Most AI code generators lack feedback loops. They produce code that looks right but breaks in production. Crucis closes the gap by generating adversarially-hardened test suites before writing a single line of implementation.

The problem

Code generation agents can produce impressive first drafts, but they can't iterate reliably on their own. Without structured feedback, they:

  • Hardcode known inputs — the function returns 3 when it sees (1, 2) rather than actually adding
  • Miss edge cases — works for positive integers, crashes on zero or negatives
  • Satisfy tests without real logic — a lookup table that maps known inputs to expected outputs
  • Stall without direction — when code fails, the agent needs specific, actionable feedback to make progress

The core issue isn't just false-passing code — it's that agents need structured feedback loops to work autonomously. Every human checkpoint ("did the tests catch cheating?", "does this generalize?", "does this meet style requirements?") is a place where an agent stalls or drifts without intervention.

The solution: an autonomy scaffold

Crucis is an autonomy scaffold for code-generating agents. It provides structured automated feedback — tests, adversarial review, constraints, holdout verification — so agents can iterate longer without human intervention. Each verification layer maps to a human checkpoint that Crucis automates.

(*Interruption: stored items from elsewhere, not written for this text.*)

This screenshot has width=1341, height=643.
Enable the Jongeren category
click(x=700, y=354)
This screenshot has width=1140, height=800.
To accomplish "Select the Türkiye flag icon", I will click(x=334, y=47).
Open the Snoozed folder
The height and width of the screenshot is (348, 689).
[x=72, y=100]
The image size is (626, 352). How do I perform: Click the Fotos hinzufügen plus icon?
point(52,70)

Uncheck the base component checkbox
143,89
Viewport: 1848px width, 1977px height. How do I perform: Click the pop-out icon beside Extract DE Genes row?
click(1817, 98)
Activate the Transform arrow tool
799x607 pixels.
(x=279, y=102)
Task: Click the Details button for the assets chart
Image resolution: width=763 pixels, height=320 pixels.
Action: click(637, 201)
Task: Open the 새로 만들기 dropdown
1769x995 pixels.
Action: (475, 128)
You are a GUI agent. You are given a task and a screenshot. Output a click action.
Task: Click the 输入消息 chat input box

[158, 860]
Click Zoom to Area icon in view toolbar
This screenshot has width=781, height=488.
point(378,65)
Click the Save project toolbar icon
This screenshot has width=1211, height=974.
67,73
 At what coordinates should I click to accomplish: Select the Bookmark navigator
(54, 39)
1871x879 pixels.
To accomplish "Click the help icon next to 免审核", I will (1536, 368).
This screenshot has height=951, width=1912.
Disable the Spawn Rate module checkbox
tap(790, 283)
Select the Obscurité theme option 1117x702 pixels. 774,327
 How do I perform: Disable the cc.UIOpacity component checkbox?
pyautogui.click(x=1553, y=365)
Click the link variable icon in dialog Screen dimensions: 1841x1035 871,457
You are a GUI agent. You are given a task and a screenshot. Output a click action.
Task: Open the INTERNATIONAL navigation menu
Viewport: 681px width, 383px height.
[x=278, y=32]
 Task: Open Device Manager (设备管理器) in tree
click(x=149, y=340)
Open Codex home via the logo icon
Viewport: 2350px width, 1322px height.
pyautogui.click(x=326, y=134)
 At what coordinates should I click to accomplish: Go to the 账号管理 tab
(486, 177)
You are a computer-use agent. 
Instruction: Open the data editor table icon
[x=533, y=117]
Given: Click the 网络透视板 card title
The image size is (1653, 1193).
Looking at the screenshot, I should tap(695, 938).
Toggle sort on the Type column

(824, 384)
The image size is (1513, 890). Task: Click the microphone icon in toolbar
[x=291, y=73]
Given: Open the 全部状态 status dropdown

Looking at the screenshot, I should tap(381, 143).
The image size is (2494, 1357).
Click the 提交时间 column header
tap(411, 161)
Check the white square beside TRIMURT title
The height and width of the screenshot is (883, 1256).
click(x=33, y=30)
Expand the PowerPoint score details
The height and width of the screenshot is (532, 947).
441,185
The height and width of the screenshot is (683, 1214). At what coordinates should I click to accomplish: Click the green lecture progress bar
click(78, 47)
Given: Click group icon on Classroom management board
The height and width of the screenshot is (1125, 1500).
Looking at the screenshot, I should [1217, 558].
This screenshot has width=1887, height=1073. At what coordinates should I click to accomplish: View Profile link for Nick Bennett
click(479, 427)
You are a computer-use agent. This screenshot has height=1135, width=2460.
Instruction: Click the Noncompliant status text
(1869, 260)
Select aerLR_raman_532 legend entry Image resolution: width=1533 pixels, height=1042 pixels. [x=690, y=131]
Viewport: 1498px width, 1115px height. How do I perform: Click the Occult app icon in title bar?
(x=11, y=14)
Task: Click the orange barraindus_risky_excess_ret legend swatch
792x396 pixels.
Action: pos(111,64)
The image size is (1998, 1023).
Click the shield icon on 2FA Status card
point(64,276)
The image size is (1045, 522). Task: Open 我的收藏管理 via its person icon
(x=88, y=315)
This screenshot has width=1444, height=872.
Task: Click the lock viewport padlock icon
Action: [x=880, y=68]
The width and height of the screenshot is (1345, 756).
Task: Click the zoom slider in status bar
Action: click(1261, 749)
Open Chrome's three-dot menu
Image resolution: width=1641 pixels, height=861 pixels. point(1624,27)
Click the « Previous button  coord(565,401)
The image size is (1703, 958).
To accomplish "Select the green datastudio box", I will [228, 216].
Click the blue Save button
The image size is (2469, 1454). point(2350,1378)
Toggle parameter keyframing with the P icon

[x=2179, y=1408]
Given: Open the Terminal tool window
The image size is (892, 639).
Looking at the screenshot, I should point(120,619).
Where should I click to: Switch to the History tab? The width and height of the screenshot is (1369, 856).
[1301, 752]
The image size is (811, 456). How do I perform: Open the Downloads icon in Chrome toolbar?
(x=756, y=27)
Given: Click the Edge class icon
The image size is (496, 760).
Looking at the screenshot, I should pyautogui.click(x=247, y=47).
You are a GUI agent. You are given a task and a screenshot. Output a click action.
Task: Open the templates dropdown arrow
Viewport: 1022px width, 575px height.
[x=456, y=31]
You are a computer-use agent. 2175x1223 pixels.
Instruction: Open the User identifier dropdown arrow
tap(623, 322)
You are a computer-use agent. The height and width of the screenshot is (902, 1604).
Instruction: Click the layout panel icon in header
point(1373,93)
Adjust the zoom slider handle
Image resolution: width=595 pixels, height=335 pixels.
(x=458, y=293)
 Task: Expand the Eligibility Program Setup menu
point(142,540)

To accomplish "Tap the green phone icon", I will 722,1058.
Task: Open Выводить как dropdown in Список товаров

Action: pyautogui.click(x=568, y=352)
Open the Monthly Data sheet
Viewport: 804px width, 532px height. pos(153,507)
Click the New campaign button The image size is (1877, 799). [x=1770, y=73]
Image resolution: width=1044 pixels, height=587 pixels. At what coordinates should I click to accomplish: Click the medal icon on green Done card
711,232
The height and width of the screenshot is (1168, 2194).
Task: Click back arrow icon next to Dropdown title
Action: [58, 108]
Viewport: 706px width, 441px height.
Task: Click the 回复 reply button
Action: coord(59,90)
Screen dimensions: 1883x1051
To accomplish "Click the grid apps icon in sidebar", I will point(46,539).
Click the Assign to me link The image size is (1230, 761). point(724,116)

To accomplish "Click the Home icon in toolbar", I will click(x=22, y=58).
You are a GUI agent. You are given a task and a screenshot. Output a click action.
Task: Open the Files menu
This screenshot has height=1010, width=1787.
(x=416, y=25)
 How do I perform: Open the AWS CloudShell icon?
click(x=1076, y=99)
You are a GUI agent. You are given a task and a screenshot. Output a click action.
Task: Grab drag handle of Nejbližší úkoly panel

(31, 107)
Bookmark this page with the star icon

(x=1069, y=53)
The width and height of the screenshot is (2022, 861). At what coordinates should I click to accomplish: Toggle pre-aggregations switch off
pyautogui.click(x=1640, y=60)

Test-driven generation is the forcing function: tests are generated and hardened before any implementation exists. The implementation agent only sees the tests — never the objective — so it must write general code to pass them.

Four automated interventions replace human checkpoints:

Automated intervention Replaces this human checkpoint When it runs
Constraint gates "Does this code meet our style and complexity standards?" Every generation attempt
Adversarial review "Are these tests actually robust, or could someone cheat?" After test generation
Cheating probe "Can a fake implementation pass these tests?" After adversarial review
Holdout evals "Does this implementation generalize beyond the examples I showed?" After implementation

What you get

Feature What you get
Adversarial hardening cycles Tests that resist hardcoding and input-memorization cheats
Holdout evals Final safety net — implementation must generalize beyond known examples
34 static constraint checks Enforced complexity limits, security rules, and code quality standards
Checkpoint/resume Stop mid-run and pick up where you left off
--reset / --reset-task Iterate on specific tasks without restarting everything
Auto-holdout Holdout evals are automatically split from your examples — no manual setup needed
Flat constraints List constraints naturally; the system classifies them as required or advisory automatically
Background optimizer (Experimental) Prompt strategies improve automatically across runs
Multi-task objectives Define several related functions in one file, each verified independently

When NOT to use Crucis

  • One-off scripts where correctness doesn't matter much
  • UI/frontend code where behavior is visual, not functional
  • Tasks without clear input/output contracts (e.g., "make the app faster")
  • When you already have comprehensive tests and just need implementation

Crucis works best for functions and modules with well-defined input/output behavior — algorithms, data transformations, business logic, API handlers.